Senate Republicans called Tuesday on inspectors general to investigate possible collusion between the Biden administration and the National Education Association on squelching pushback over critical race theory in schools.

The senators cited an Oct. 8 letter from NEA president Becky Pringle urging tech platforms to block “disinformation” on critical race theory, in which she cited Attorney General Merrick Garland’s Oct. 4 school board directive responding to the National School Boards Association’s letter raising the specter of domestic terrorism.

“There is reason to suspect the NEA worked with Biden Administration officials to write this letter after email evidence revealed that the Secretary of the U.S. Department Education colluded with the National School Boards Association (NSBA) to produce a letter sent to President Biden a few days earlier, on September 29, 2021,” the 11 senators said in their letter.



The lawmakers, led by Sen. Marco Rubio, Florida Republican, sent the letter to the Education Department Inspector General Sandra Bruce and Justice Department Inspector General Michael E. Horowitz.

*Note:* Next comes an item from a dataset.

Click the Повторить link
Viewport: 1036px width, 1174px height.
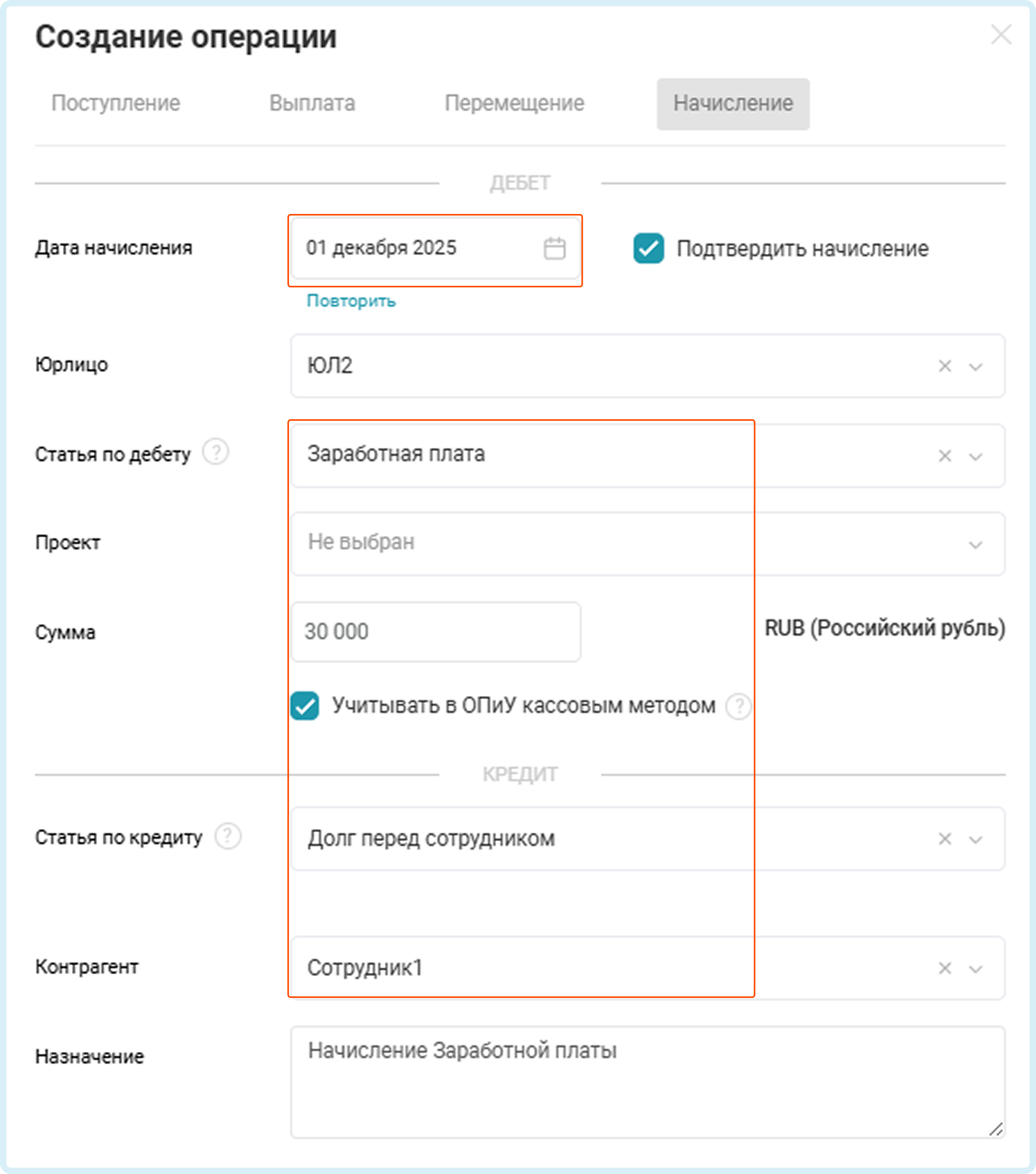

The senators cited an internal email unearthed earlier this month by Parents Defending Education from an NSBA board member saying that Education Secretary Miguel Cardona solicited the association’s letter, which his office has denied.

“While we remain concerned that parents who are peacefully protesting continue to be threatened by the failure of the Attorney General to rescind his memo, we are equally disturbed that the NSBA and NEA used taxpayer dollars – collected as dues from member schools – to carry out politically motivated attacks against concerned parents at the direction of the Biden Administration,” said the Senate Republicans’ letter.

The other signatories were Republican Sens. Roger Marshall of Kansas; Roger Wicker and Cindy Hyde-Smith of Mississippi; John Barrasso and Cynthia Lummis of Wyoming; Joni Ernst of Iowa; Mike Braun of Indiana; James Inhofe and James Lankford of Oklahoma, and Steve Daines of Montana.

House and Senate Republicans have doggedly pursued the origins of the NSBA letter over concerns that it was crafted in concert with the administration and then used to justify a federal crackdown on parents protesting critical race theory and mask policies.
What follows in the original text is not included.